Work to do: Render everything from the line containing "You are a GUI" down through the end of the entries as a Markdown table with the columns Row and Line. Skip blank lines and leave the pictures out.
---------- Task data ----------
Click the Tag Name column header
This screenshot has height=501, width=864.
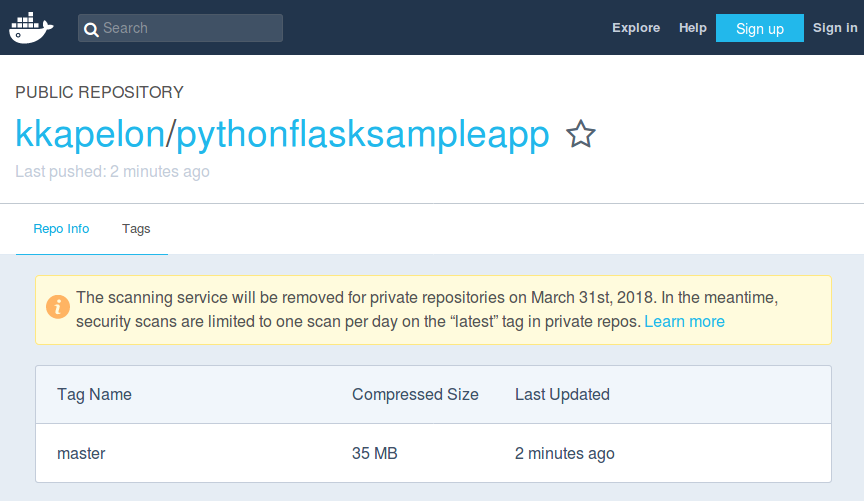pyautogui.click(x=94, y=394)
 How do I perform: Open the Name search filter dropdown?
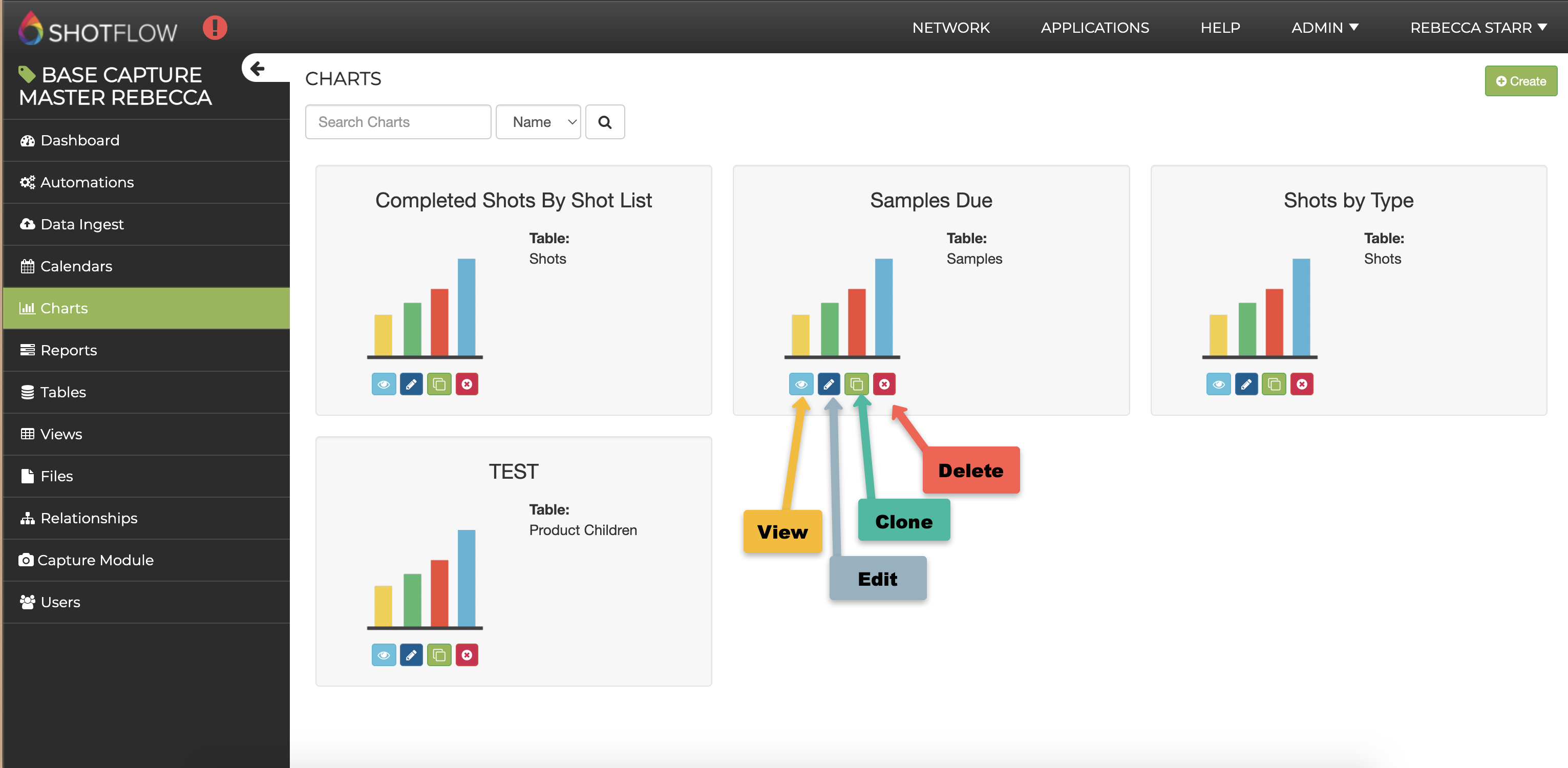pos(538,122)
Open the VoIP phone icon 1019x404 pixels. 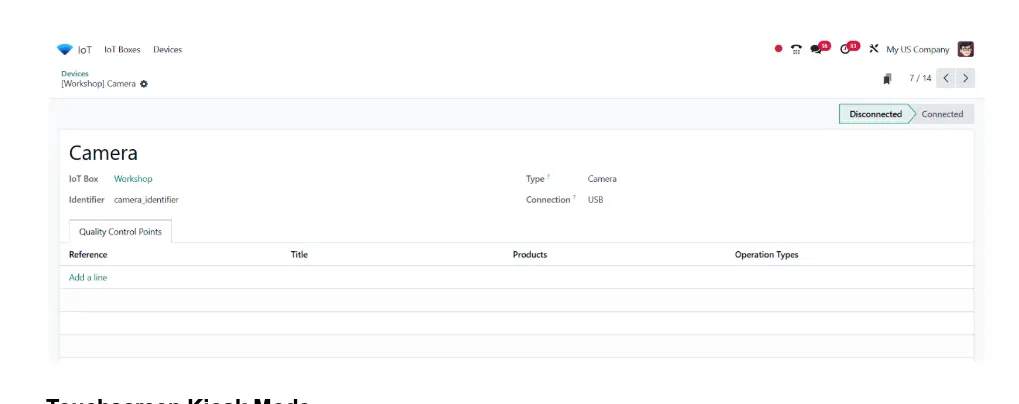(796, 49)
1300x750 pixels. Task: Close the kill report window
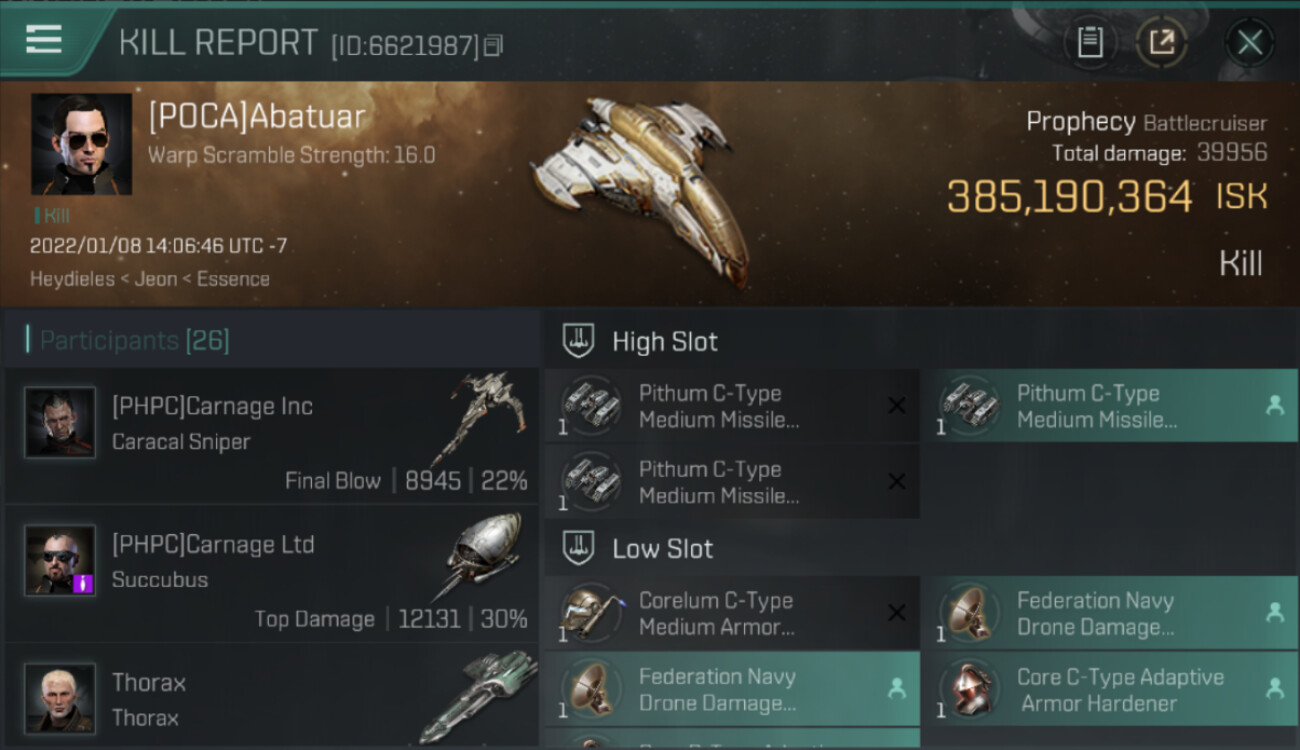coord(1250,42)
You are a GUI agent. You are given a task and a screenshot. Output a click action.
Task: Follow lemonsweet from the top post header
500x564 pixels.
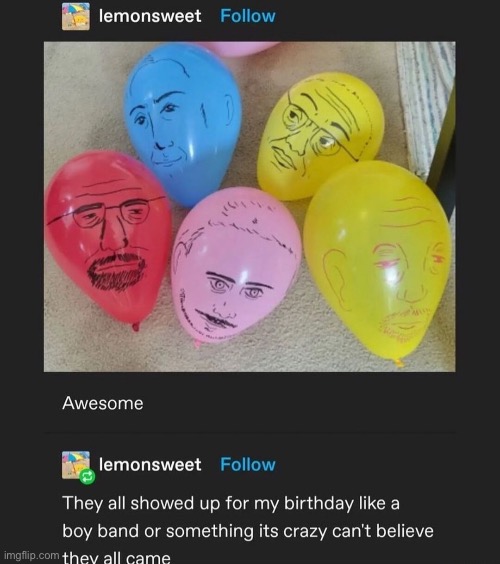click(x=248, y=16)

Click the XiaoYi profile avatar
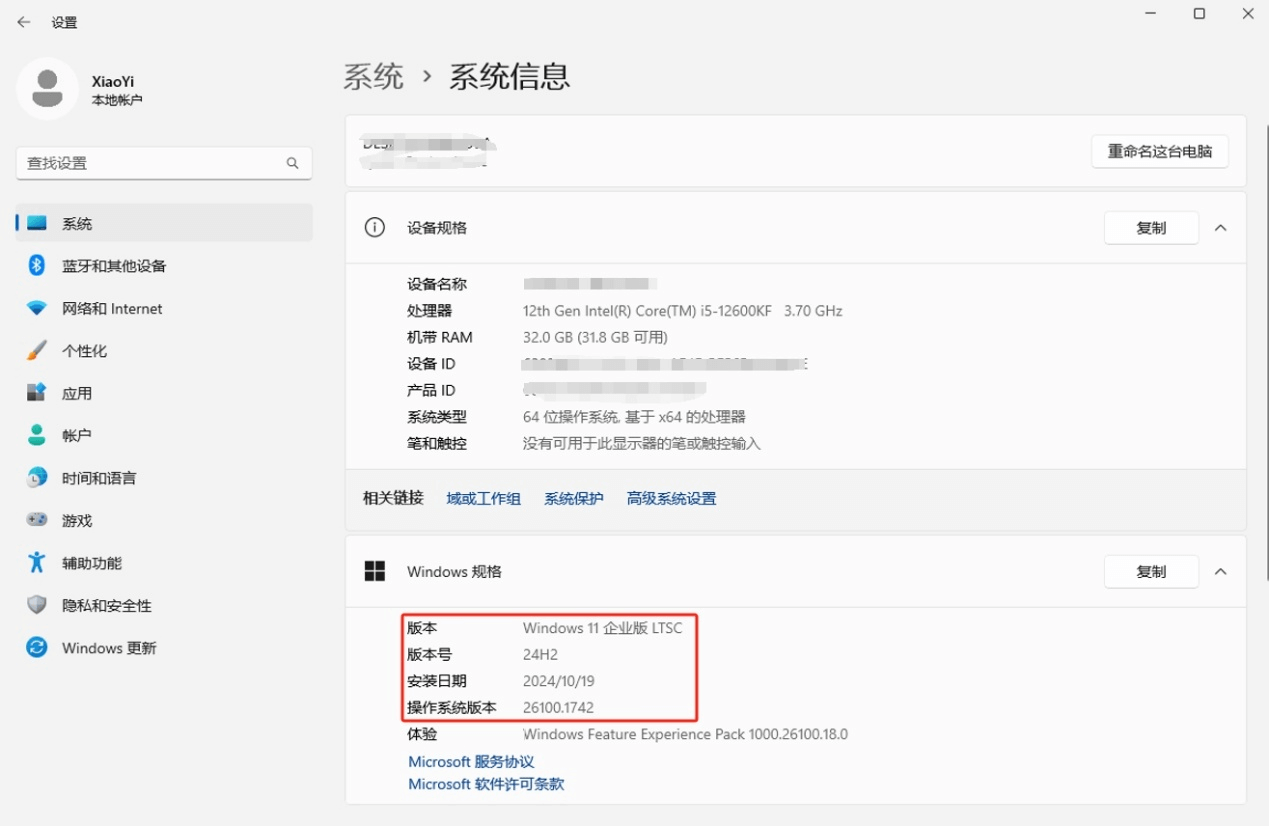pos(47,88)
----------
Output below:
| Row | Line |
|---|---|
| 1 | You are a GUI agent. You are given a task and a screenshot. Output a click action. |
| 2 | Task: Follow lemonsweet from the top post header |
| 3 | 500x564 pixels. |
| 4 | click(x=248, y=16) |
| 5 | Click the XiaoYi profile avatar |
| 6 | pos(47,88) |